Where does the word "computer" show up in the records? Copy every line that has it.

* **Data records**
--------

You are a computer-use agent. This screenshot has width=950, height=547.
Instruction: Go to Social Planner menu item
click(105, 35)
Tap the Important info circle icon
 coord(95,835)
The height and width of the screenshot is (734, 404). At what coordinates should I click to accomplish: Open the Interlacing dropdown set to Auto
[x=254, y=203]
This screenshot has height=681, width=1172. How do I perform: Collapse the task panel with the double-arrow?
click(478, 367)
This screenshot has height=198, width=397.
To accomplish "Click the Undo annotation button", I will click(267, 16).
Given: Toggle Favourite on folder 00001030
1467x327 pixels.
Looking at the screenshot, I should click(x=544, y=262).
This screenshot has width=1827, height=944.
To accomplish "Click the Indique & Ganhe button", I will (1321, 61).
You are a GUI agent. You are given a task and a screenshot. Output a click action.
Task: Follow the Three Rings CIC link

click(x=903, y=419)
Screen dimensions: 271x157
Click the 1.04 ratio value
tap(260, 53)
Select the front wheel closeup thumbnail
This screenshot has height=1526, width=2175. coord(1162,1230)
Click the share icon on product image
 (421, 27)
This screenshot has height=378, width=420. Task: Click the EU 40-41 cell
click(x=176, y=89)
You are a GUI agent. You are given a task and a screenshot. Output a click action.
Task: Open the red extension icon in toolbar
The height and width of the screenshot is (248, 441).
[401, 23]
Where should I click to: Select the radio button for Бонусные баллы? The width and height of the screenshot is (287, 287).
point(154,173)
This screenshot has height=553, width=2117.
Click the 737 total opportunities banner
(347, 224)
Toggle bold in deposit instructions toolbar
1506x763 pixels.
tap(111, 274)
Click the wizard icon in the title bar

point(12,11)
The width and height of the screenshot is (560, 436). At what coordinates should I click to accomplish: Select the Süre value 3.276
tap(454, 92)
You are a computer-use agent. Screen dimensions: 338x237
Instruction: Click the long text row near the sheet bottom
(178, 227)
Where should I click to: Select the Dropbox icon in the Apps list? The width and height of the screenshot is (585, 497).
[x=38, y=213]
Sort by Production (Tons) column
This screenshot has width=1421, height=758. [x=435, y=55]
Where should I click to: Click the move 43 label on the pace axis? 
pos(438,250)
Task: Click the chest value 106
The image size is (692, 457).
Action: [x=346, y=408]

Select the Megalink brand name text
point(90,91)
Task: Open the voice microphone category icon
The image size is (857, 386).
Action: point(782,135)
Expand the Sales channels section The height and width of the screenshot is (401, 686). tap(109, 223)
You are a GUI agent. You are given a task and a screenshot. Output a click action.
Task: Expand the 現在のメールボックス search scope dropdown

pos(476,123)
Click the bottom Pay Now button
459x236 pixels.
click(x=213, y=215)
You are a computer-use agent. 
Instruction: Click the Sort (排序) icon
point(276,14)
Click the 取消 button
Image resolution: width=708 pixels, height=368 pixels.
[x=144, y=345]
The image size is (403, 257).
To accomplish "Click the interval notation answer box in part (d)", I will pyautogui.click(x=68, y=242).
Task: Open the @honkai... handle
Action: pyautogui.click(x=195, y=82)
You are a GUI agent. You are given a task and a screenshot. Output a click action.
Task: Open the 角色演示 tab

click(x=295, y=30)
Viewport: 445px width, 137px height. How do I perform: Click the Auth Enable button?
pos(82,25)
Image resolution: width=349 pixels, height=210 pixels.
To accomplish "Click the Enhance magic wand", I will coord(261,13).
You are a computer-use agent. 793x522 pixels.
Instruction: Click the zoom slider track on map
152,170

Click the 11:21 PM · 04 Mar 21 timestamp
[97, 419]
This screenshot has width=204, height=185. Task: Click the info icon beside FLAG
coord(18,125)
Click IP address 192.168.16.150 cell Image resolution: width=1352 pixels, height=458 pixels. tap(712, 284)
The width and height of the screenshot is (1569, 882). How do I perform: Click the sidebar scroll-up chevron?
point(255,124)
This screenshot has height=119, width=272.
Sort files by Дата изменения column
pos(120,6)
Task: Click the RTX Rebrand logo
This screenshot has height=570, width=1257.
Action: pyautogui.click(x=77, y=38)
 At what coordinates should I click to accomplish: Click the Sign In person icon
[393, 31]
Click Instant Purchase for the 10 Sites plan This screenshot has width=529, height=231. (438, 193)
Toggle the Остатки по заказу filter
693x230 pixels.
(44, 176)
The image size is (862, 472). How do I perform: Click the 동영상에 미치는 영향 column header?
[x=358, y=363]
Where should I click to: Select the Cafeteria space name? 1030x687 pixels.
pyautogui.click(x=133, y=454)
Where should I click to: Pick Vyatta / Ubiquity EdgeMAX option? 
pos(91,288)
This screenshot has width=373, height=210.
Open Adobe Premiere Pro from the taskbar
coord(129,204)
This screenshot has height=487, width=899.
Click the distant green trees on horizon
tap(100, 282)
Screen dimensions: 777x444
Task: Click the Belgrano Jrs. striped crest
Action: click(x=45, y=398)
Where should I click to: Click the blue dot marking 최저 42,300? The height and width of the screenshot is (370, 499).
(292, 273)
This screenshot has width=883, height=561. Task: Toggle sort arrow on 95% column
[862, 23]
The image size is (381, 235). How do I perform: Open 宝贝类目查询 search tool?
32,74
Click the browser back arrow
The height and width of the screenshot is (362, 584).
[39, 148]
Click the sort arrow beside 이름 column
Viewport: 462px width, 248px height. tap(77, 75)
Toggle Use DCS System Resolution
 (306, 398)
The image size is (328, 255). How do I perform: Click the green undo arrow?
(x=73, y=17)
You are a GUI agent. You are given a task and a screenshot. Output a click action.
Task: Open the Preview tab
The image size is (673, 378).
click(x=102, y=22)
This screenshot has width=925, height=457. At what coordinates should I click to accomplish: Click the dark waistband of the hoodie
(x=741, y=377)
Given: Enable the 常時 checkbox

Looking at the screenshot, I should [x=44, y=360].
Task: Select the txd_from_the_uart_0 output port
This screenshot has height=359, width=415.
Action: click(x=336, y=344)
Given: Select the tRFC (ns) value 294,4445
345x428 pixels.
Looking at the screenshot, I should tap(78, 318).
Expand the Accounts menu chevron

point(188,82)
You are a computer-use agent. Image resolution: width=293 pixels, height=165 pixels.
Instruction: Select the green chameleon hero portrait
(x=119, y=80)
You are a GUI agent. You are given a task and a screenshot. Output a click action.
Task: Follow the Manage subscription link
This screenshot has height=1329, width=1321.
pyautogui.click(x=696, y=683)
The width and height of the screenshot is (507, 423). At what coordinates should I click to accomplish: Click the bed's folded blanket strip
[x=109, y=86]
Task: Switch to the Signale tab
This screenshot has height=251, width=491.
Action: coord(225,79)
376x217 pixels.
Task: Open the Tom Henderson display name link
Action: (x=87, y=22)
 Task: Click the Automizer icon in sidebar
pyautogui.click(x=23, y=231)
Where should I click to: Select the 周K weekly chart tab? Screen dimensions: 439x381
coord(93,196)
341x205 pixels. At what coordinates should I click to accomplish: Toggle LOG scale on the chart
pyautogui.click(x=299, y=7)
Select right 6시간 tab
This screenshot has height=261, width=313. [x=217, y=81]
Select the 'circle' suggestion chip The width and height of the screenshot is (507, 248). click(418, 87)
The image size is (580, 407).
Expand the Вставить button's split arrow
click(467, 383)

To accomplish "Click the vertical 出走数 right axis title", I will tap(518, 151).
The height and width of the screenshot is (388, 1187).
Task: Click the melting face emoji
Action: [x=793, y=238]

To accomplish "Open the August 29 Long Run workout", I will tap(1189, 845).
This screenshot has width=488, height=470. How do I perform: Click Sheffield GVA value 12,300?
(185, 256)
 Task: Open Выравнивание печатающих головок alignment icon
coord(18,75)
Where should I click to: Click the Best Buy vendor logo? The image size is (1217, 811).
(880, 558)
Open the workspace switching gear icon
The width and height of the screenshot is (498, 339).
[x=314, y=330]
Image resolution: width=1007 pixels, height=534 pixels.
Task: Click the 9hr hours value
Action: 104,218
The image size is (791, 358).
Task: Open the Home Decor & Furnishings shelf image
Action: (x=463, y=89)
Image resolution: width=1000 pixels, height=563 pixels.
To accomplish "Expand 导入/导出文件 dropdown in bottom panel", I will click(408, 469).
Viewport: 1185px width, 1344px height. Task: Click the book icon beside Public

--------

* **Response to the exercise**
You are a computer-use agent. This screenshot has width=950, height=547.
You are a computer-use agent. Screen dimensions: 338x237
You are a computer-use agent. 
You are a computer-use agent. 793x522 pixels.
You are a computer-use agent. Image resolution: width=293 pixels, height=165 pixels.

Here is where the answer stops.